I tend to agree - with the additional aspect that they don't have flight crew for those flights as well. American has been cancelling domestic flights due to lack of flight crews.
Most of the US based carriers are running into flight crew issues - some may remember that Delta and others were predicting a pilot shortage a few years ago (before COVID cutbacks) as large numbers of pilots reached the 65 year old mandatory retirement. COVID made it even worse when some older (but well less than 65) pilots chose to retire to help the operators avoid pilot layoffs.

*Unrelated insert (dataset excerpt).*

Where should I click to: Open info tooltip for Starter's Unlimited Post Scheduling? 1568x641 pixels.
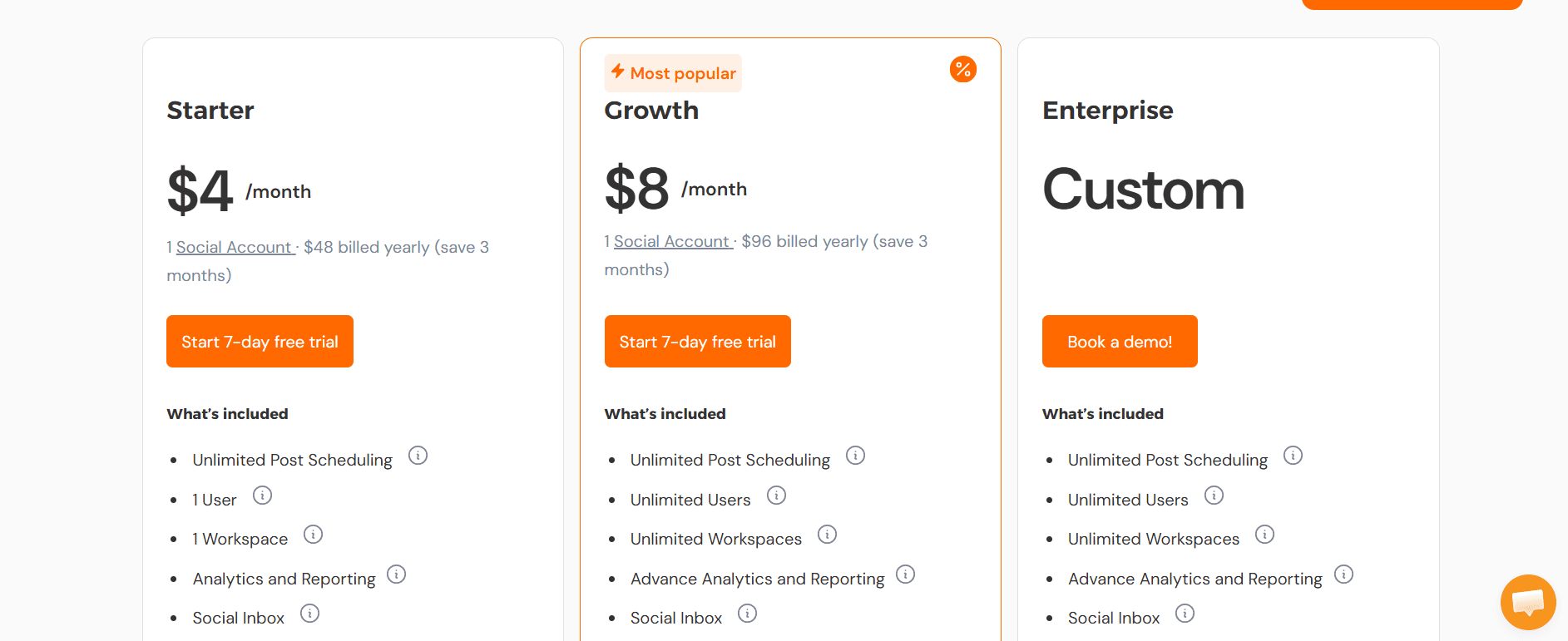pos(418,456)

I was in LAX a few days ago. Busy, but international traffic was still lacking.

Commander Taco
10th Dec 2021, 03:02
There’s an excellent and very objective Aviation Week podcast available right now. The interviewees also discuss the problems that Airbus is having with composite structures. I was left with the impression that the 787 shimming issue has as much or more to do with the problems associated with building a large aircraft utilizing a new material, than it does with quality control.

WillowRun 6-3
13th Dec 2021, 21:08
The Chair of the Senate Committee on Commerce, Science and Transportation, Senator Maria Cantwell (D. - WA) has released today two important documents pertaining to whistleblower complaints about Boeing. One is a report on whistleblower complaints and concerns, and the second is a letter to FAA Administrator Dickson summarizing the report and providing context for it. The report, as made available on the Senate Committee website, is a set of links to various documents. According to today's news reports (on various platforms) some of these contents have been known publicly prior to today - and some are newly revealed.